Erst wenn all diese Themen vom Tisch sind lernt ihr euch im alltäglichen Leben kennen, obwohl ihr vielleicht schon 3 Jahre zusammen seid.

Die Herausforderungen liegen mehr im Alltäglichen

Im alltäglichen Zusammenleben kamen bei vielen binationalen Paaren, die ich kennengelernt habe, ganz unerwartete Auseinandersetzungen wie, zum Beispiel: 

– „Du kannst nicht einfach NEIN sagen, das verletzt ihre Gefühle.“

– „Du hast dein ganzes Brot allein gegessen, ohne jemandem etwas anzubieten, das ist total unhöflich.“

– „Da standen auf einmal 5 Frauen in meiner Küche und haben alles genommen und benutzt, um das Essen vorzubereiten, so als ob sie hier zu Hause wären.“

– „Ich brauchte halt etwas Zeit für mich, deshalb habe ich die Tür zugemacht. Du konntest dich ja weiter in Ruhe mit deinen Eltern unterhalten.“

Das Selbstverständlichste ist oft das, was am wenigsten selbstverständlich ist

Du wolltest vielleicht einfach nur dein Brot essen, du wärst nicht im Traum darauf gekommen, dass du damit jemanden verletzen würdest. Der Überraschungseffekt ist groß. Damit hast du nicht gerechnet. Das Gleiche passiert bei deinem Partner. Er hätte nie gedacht, dass du so „unverschämt“ sein könntest. Durch den Schock geht ihr schneller in die Defensive und jeder ist in seinem Film. Das heißt, jeder beurteilt den anderen nach den Grundregeln seiner Kultur. Der jeweils andere kennt diese Regeln aber gar nicht.

Kulturelle Unterschiede zu verstehen, ist ein Prozess

Eine wichtige Kommunikationsstrategie in binationalen Beziehungen ist es, immer wieder Fragen zu stellen und nicht davon auszugehen, dass du bereits verstehst, warum dein Partner etwas so gesagt oder getan hat.

Die Offenheit und der Mut, den ihr beide bewiesen habt, um die Beziehung möglich zu machen haben eure Verbindung am Anfang gestärkt.

Diese ist auch in den alltäglicheren Momenten des Lebens von Bedeutung – sei es beim Organisieren des Haushalts, beim Bezahlen der Rechnungen oder beim Einrichten des gemeinsamen Zuhauses.
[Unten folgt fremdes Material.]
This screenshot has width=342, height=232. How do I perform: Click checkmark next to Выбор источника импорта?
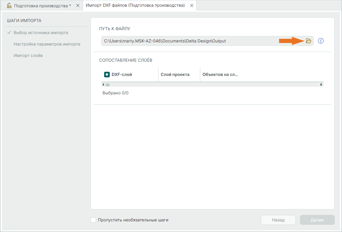point(9,33)

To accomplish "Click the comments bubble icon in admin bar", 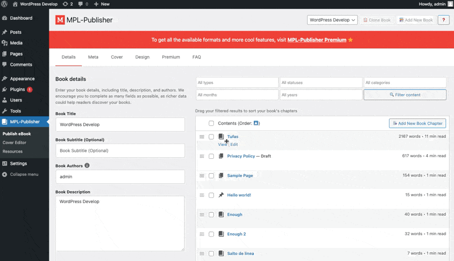I will pos(80,4).
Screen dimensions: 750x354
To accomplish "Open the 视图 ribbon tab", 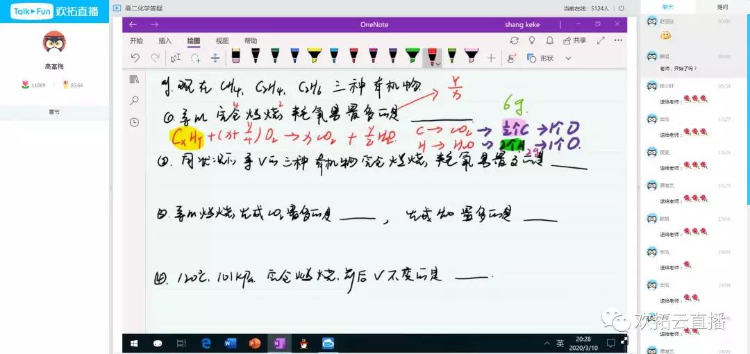I will point(222,41).
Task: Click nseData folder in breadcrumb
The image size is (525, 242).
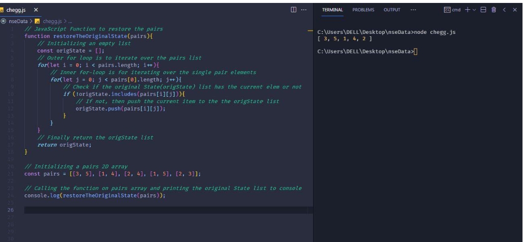Action: click(x=20, y=21)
Selbst Entscheidungen darüber, wie oft ihr die Familie einladen möchtet, sind Situationen die aufs Neue Geduld erfordern. 

Durch Offenheit, Kommunikation und den Willen, einander zu verstehen, können viele Konflikte entschärft werden

Denke daran, dass es normal ist, dass Unterschiede auftreten, und dass es ein Prozess ist, sich kulturell aufeinander einzustellen. Indem du offen Fragen stellst, aktives Zuhören praktizierst und den Willen zur Verständigung zeigst, kannst du dazu beitragen, eure Beziehung zu stärken und Konflikte zu überwinden. Eine weitere Option ist immer, Hilfe zu suchen. Wenn du das Gefühl hast, dass es schwierig wird, dürft ihr euch auch jemanden hinzuziehen, der vermittelt.